Dutch seventeenth century masters had a profound influence upon him and, on meeting the Dutch painter Jongkind, who had already made his mark in French artistic circles, was advised by his new friend to work en plein air. He also worked with Troyon and Isabey and in 1859 met Gustave Courbet who introduced him to Charles Baudelaire, the first critic to draw Boudin’s talents to public attention when the artist made his debut at the 1859 Salon.
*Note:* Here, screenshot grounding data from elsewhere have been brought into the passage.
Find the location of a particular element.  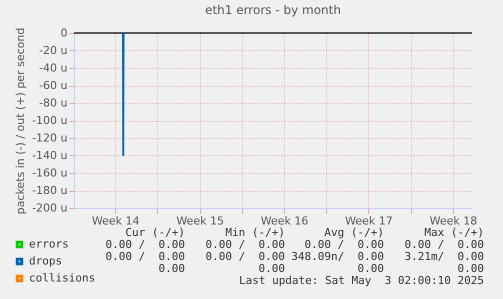

legend-label: drops is located at coordinates (46, 261).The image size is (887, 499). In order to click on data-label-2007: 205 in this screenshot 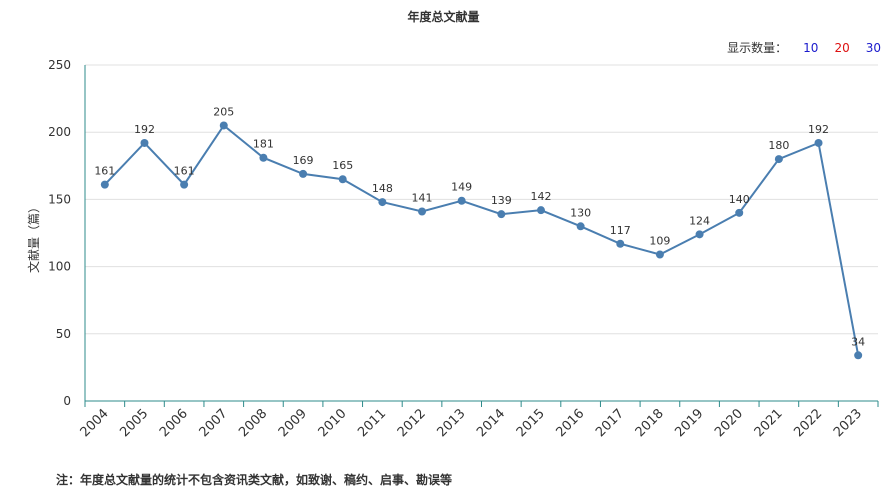, I will do `click(224, 112)`.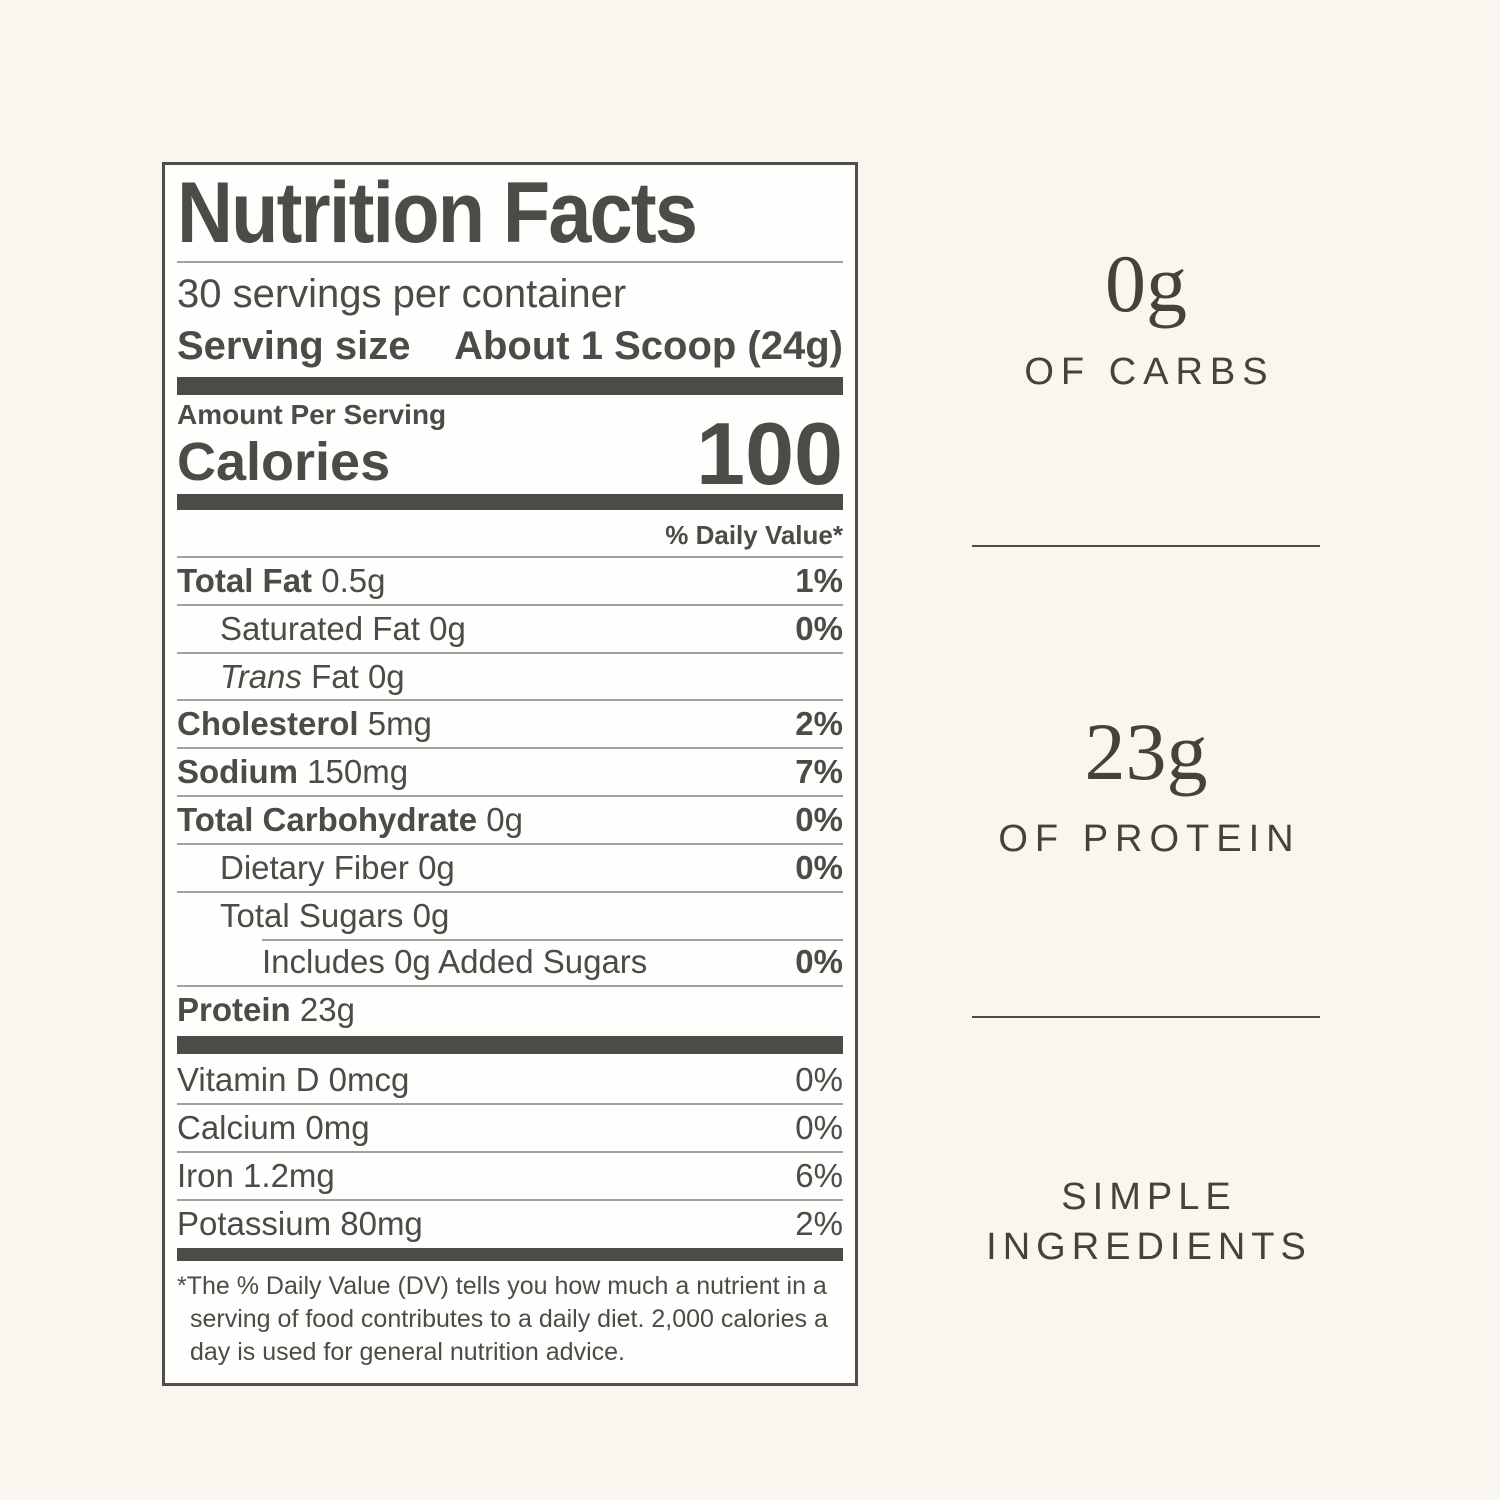 The height and width of the screenshot is (1500, 1500). I want to click on nutrient-name-text: Includes 0g Added Sugars, so click(455, 962).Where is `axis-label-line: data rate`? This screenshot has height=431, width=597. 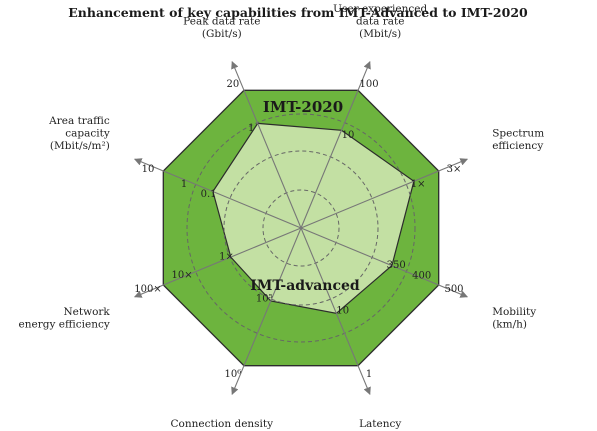 axis-label-line: data rate is located at coordinates (380, 21). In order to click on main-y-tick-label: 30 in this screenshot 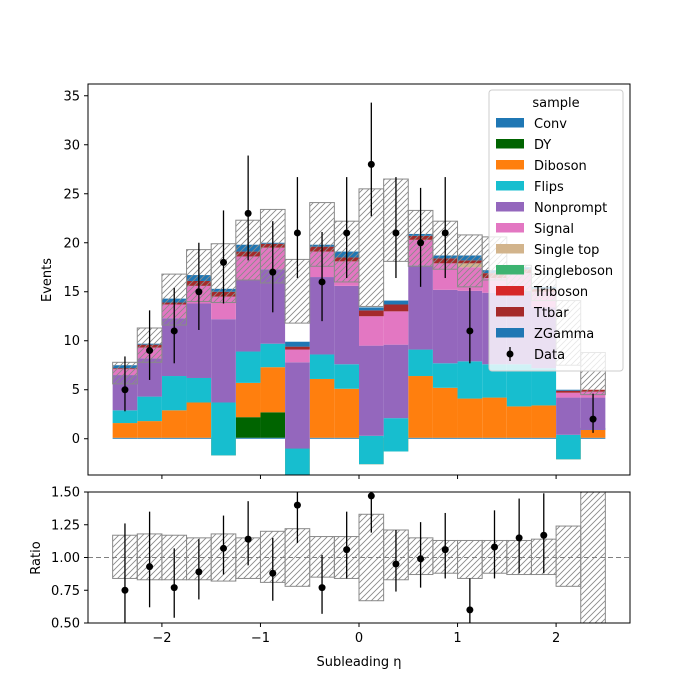, I will do `click(72, 146)`.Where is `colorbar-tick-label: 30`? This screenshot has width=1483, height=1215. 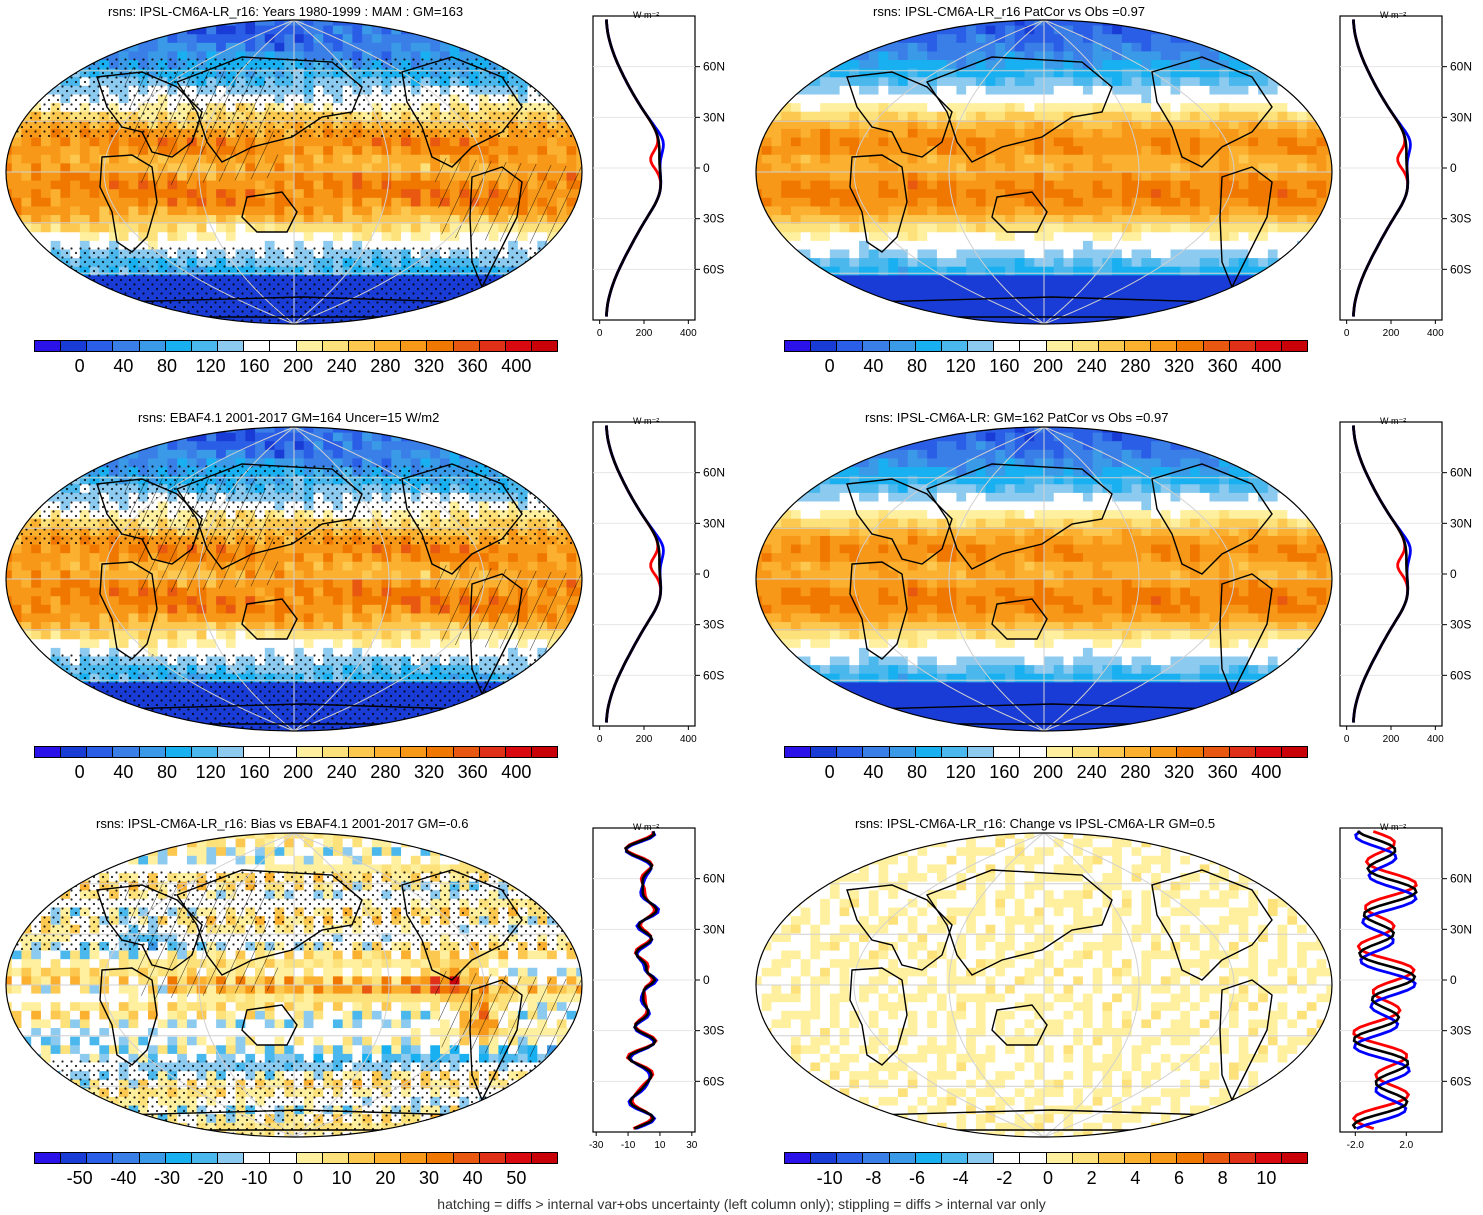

In 1857 Boudin met Claude Monet who spent several months working directly with Boudin in his studio. The two remained lifelong friends and Monet later paid tribute to Boudin’s early influence. Boudin joined Monet and his young friends in what was to be called the First Impressionist exhibition in 1874 but never really considered himself a radical or innovator. Boudin’s growing reputation enabled him to travel extensively in the 1870s; he visited Belgium, Holland, and southern France, and from 1892 to 1895 made regular trips to Venice. He continued to exhibit at the Salons, receiving a third place medal at the Salon of 1881, and a gold medal at the 1889 Exposition Universelle. In 1892 Boudin was made a knight of the Légion d'honneur, a somewhat tardy recognition of his talents and influence on the art of his contemporaries.